Le projet musical de Nicolas Ceccaldi s’inscrivait initialement dans le champ de la musique ambient dite « dungeon synth », retravaillant des compositions préexistantes provenant de diverses sources, notamment des bandes originales de jeux d’aventure des débuts de l’informatique (Ultima Underworld, Sierra Entertainment, etc). Ces remixes, qui ne figurent pas dans l’exposition, seront destinés à être diffusés ultérieurement sous couvert d’anonymat. Au cours de ses recherches, alors qu’il perfectionne ses aptitudes techniques, Ceccaldi élargit ses sources d’inspiration aux compositeurs de musique classique : entre autres Franz Liszt, ou encore Henry Purcell, en hommage à Wendy Carlos, auteur de la BO du film Orange mécanique.
Cette brève carrière musicale, qui s’étend entre juillet et octobre 2017, marque un tournant majeur dans l’œuvre plastique de Nicolas Ceccaldi, une transition du gothique au baroque, qui se caractériserait par des effets d’exagération, une surcharge décorative, des effets dramatiques de tension et d’exubérance. Au centre de la pièce, une installation sculpturale invite les visiteurs à s’asseoir pour écouter une sélection de morceaux, parmi lesquels l’Hymne à la joie de Ludwig Van Beethoven. Le dispositif est une représentation à la fois sensorielle et figurative de l’isolement qui a accompagné la réalisation de ces ambiances sonores.
La croix latine inversée, ou croix de Saint-Pierre (l’apôtre aurait été crucifié à l’envers), s’est répandue dans la culture populaire comme effigie anti-chrétienne. Symbole purement négatif, son contenu intrinsèque se réduit à désigner la croyance qu’elle entend renier.

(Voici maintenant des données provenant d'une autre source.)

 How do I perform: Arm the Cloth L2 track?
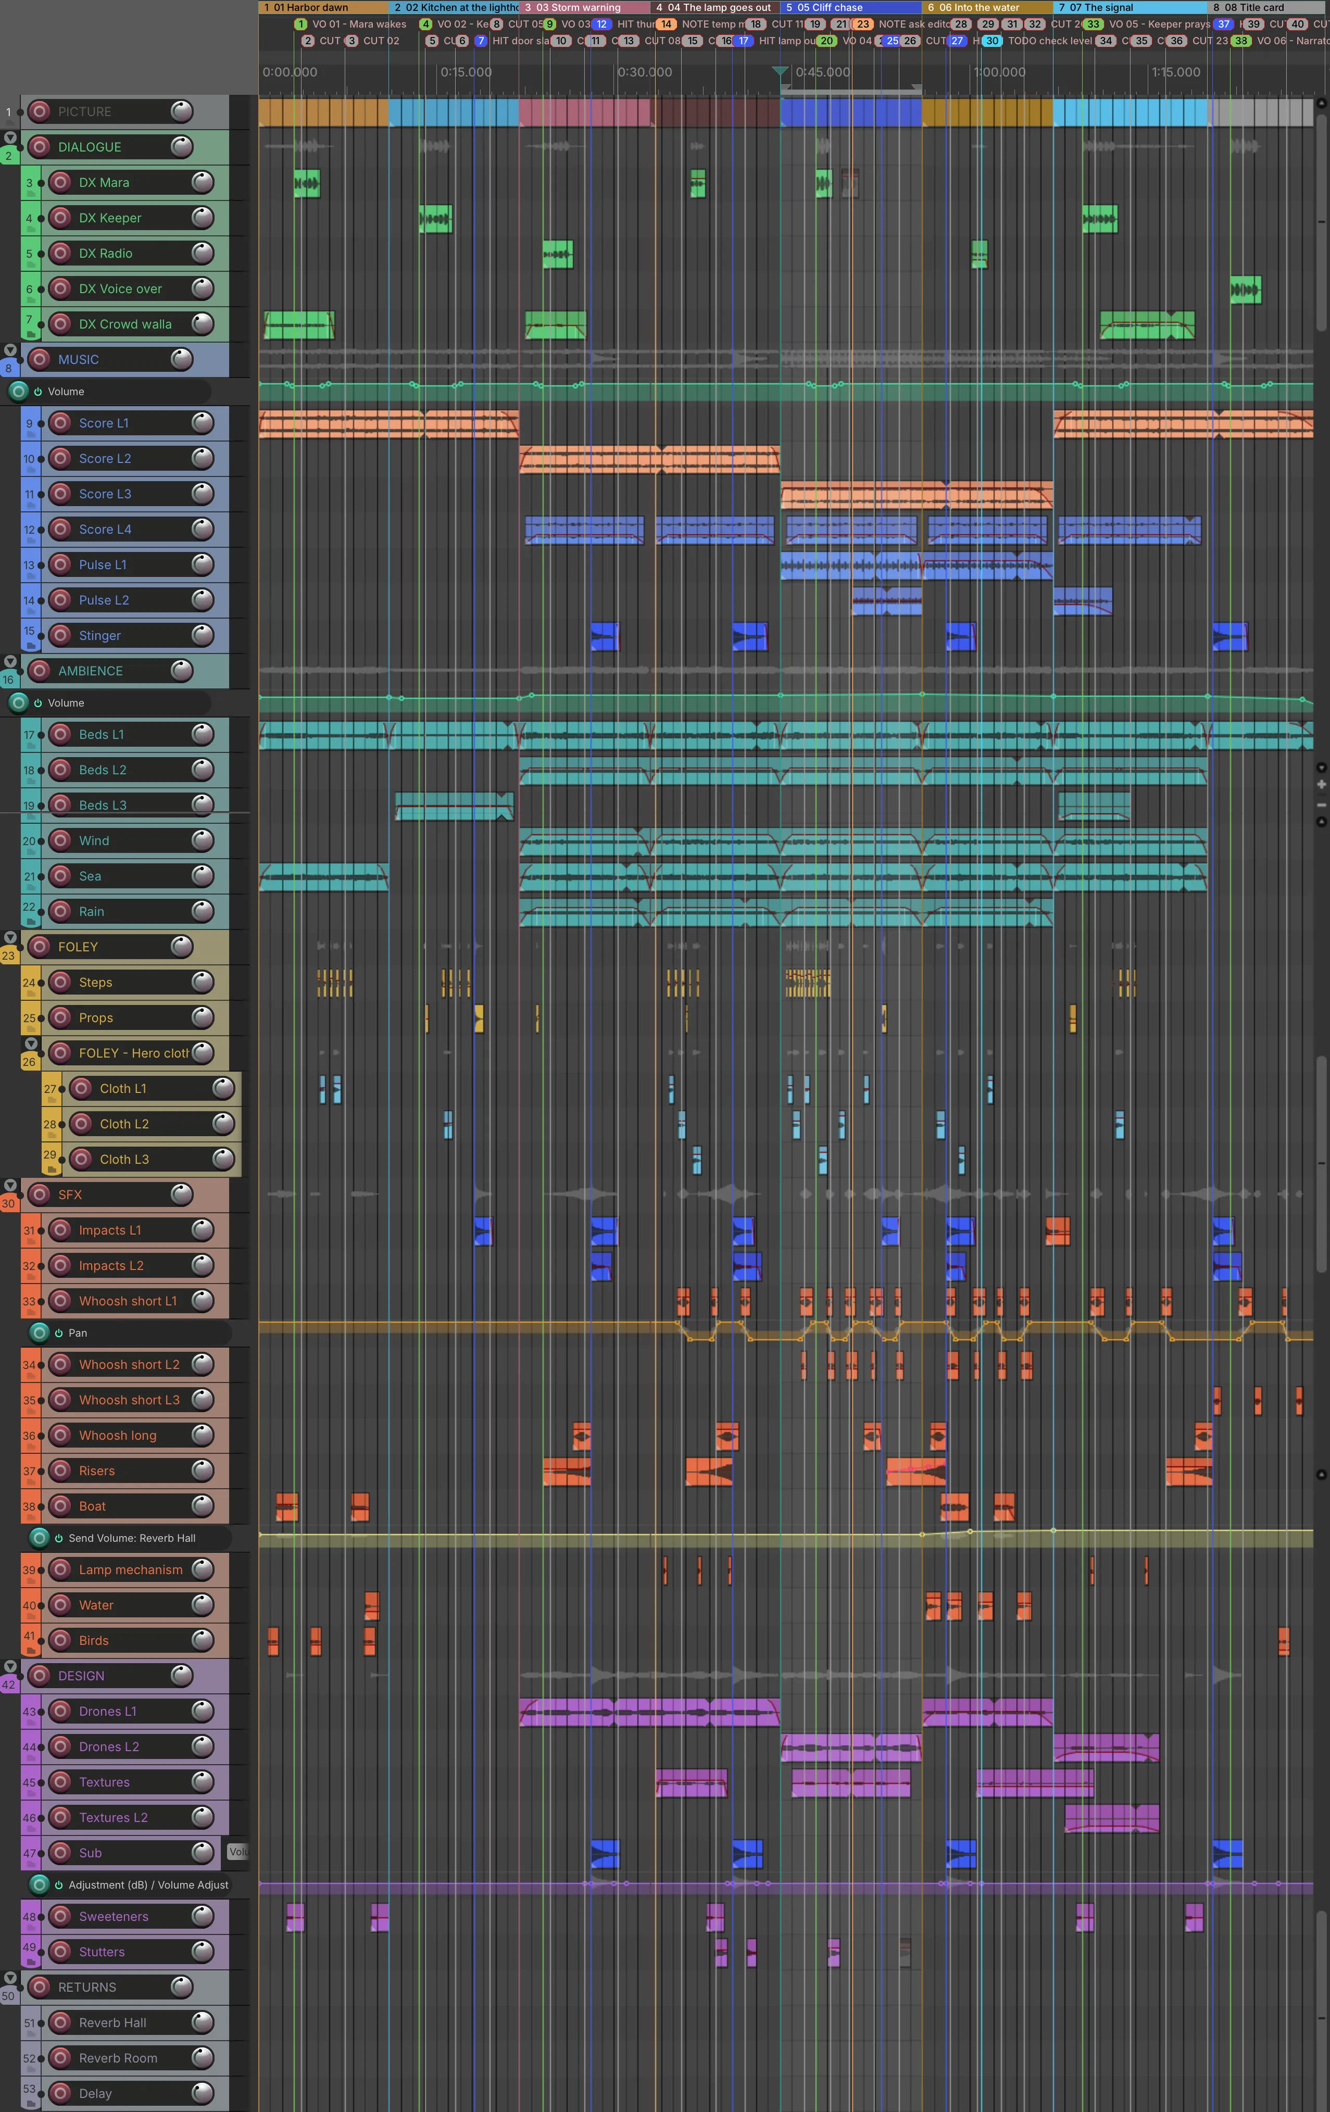[81, 1124]
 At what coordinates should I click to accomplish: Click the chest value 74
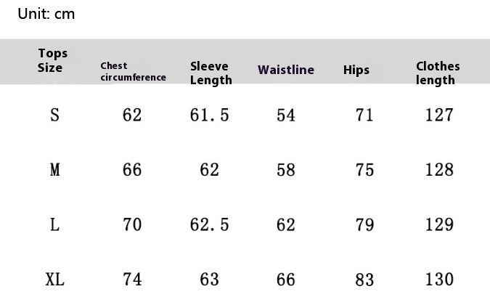[x=132, y=280]
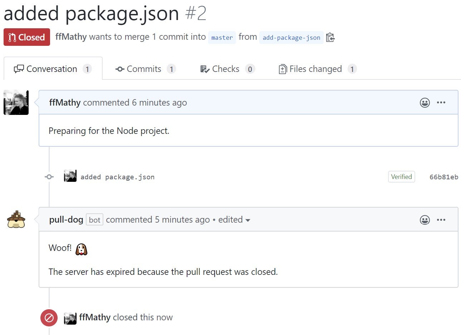Click the red closed event icon
461x335 pixels.
coord(49,317)
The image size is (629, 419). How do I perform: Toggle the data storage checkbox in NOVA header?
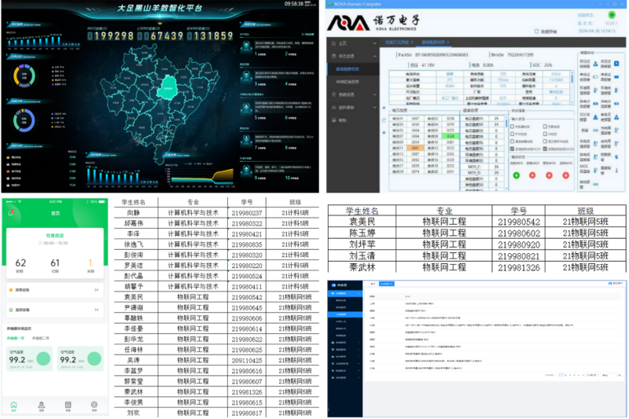coord(537,31)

Les œuvres présentées par Nicolas Ceccaldi se situent dans la continuité de cet usage erroné de la croix de Saint-Pierre : un geste littéralement hérétique mais aussi la manifestation stéréotypique de ce que la peinture moderne a pu produire d’inversions, de renversement des valeurs du haut et du bas, d’opérations de greffe, de détournement, et de répétition du motif.
En s’appropriant d’authentiques artefacts religieux et par le traitement stylistique gothique puis baroque, Nicolas Ceccaldi évoque un satanisme dans sa version ecclésiastique dont l’origine remonte à l’Église de Satan fondée par Anton LaVey en 1966. Cette église pourrait être assimilée à une excroissance occulte de la contre-révolution néolibérale : en réponse à un monde en crise, la doctrine de LaVey place l’être humain, réconcilié avec sa profonde nature animale, au centre d’un univers amoral et propose à ses adeptes développement personnel et individualisme exacerbé en guise de salut collectif. Dans le contexte de la présente exposition, le motif satanique excède le cadre occulte et devient une allégorie kitsch de la création artistique comme activité professionnelle.

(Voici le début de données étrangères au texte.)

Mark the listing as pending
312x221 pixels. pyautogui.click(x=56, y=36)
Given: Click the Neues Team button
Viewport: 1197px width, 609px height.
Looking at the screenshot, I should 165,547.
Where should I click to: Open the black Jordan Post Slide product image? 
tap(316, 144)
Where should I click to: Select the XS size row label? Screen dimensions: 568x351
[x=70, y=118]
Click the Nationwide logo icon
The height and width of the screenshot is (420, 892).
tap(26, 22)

Ces variations et dissonances qualifient tout l’univers de Ceccaldi, un monde issu de la métamorphose où se côtoient l’esprit du baroque, son inactualité paradoxale, mais aussi les rebuts de la production industrielle, dans un processus infini qui détourne et recycle l’histoire des goûts et des styles, le générique et l’unique, les modes de saisie, de réception et de croyance.